◆ **Work instruction**
Look through the records, and wherever the string "will" turns up, copy out that line.
**** Material for the task ****
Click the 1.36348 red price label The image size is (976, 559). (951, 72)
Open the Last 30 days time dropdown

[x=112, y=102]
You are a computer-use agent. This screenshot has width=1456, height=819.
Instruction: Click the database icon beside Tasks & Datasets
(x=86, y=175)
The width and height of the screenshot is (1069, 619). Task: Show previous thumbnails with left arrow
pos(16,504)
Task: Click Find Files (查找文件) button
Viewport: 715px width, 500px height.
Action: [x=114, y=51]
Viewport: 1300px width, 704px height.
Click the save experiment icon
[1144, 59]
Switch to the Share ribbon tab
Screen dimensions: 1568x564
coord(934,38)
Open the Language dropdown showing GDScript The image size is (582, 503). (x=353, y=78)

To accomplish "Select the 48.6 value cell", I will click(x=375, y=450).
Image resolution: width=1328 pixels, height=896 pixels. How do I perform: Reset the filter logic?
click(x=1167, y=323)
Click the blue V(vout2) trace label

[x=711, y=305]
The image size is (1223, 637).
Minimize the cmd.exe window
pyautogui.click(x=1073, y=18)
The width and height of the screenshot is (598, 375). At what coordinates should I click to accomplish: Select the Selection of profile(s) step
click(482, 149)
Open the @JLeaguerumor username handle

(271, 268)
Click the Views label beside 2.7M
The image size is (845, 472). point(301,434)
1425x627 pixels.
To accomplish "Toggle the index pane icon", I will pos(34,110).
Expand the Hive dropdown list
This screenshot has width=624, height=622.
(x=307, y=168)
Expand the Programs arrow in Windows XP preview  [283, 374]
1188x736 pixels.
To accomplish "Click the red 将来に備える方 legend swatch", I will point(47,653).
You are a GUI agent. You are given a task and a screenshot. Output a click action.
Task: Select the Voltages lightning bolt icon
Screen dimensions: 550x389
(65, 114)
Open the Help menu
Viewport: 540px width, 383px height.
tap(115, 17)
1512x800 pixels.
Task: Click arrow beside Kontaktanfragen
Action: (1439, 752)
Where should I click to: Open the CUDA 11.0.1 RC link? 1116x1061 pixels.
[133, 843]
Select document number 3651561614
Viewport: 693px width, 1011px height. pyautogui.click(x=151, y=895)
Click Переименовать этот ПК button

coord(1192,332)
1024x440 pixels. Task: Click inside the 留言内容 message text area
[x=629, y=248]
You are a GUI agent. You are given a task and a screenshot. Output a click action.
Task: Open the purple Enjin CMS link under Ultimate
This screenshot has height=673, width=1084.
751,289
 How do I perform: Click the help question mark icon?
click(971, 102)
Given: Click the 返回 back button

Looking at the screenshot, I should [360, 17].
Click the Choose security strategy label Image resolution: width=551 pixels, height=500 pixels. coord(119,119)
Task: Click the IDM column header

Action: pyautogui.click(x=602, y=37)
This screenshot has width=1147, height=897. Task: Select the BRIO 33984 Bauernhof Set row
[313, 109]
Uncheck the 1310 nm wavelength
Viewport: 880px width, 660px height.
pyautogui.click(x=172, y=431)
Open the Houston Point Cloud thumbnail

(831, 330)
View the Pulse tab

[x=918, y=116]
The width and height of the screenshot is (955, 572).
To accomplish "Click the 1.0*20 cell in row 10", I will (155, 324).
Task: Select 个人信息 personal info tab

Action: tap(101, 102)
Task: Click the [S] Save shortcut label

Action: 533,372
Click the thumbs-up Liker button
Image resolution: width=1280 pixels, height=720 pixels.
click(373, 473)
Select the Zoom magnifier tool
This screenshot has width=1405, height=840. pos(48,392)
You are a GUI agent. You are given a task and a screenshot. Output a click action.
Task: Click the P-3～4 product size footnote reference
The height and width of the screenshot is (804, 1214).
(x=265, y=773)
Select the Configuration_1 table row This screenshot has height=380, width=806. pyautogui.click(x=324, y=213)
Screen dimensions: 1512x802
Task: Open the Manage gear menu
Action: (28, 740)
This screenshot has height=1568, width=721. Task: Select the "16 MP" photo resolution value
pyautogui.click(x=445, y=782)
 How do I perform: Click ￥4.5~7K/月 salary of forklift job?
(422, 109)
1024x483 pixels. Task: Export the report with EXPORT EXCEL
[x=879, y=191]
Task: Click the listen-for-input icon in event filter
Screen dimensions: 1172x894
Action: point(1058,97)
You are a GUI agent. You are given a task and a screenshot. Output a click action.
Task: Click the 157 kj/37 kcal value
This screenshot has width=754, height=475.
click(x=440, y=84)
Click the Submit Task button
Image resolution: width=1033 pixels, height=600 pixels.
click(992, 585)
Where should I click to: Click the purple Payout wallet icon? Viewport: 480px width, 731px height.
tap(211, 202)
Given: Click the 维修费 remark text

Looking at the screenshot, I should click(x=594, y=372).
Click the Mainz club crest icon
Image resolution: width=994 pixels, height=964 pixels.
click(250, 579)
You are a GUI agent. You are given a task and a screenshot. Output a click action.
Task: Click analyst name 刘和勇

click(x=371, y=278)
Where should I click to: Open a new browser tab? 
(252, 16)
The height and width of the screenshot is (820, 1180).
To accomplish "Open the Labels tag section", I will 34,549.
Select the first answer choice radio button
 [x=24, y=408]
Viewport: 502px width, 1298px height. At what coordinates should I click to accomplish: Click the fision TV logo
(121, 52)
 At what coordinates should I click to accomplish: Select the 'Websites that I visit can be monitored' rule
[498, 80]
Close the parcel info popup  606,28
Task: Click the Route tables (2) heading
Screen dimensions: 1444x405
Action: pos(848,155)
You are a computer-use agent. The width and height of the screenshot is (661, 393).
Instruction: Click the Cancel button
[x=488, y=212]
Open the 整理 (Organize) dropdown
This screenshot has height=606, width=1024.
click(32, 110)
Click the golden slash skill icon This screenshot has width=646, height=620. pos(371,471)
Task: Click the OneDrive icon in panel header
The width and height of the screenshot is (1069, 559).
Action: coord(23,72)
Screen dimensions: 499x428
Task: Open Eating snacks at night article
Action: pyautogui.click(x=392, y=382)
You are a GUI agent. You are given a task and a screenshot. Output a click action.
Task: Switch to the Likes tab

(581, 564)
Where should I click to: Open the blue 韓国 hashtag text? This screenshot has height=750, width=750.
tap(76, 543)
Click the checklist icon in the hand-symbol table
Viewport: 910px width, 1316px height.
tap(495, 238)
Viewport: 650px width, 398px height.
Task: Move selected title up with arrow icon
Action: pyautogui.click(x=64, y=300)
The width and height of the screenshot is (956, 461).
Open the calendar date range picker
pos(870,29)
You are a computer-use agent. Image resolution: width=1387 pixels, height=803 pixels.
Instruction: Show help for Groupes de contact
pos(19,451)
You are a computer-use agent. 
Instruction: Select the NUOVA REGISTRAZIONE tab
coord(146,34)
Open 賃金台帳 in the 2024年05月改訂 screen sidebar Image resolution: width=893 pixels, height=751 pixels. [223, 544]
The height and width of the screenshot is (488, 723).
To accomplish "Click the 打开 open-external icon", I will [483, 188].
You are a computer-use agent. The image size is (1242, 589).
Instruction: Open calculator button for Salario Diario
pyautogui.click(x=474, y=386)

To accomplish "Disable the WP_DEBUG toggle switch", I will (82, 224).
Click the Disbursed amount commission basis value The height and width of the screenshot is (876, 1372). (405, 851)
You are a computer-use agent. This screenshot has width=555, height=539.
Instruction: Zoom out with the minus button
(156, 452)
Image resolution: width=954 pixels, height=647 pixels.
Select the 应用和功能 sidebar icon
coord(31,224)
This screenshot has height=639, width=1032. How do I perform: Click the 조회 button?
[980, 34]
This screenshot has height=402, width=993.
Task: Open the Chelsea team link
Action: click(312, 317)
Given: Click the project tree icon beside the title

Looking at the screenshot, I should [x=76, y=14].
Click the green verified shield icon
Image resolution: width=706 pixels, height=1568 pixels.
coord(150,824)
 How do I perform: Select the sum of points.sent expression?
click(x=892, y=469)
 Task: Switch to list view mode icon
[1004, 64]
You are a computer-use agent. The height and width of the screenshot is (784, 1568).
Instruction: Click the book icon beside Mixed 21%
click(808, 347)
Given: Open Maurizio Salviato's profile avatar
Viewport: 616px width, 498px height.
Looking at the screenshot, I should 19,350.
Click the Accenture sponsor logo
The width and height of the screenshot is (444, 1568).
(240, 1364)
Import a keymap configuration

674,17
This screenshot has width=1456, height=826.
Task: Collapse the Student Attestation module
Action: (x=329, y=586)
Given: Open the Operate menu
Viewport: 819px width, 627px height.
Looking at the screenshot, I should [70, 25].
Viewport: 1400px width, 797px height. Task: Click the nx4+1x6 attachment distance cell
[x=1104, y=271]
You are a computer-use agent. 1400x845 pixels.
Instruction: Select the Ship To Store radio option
****
◆ **Response to this task**
To accomplish "Select the 48.6 value cell", I will click(x=375, y=450).
To accomplish "Toggle the index pane icon", I will pos(34,110).
To accomplish "Click the red 将来に備える方 legend swatch", I will point(47,653).
To accomplish "Click the 1.0*20 cell in row 10", I will (155, 324).
To accomplish "Open the Labels tag section", I will 34,549.
To accomplish "Click the 打开 open-external icon", I will [483, 188].
To accomplish "Disable the WP_DEBUG toggle switch", I will (82, 224).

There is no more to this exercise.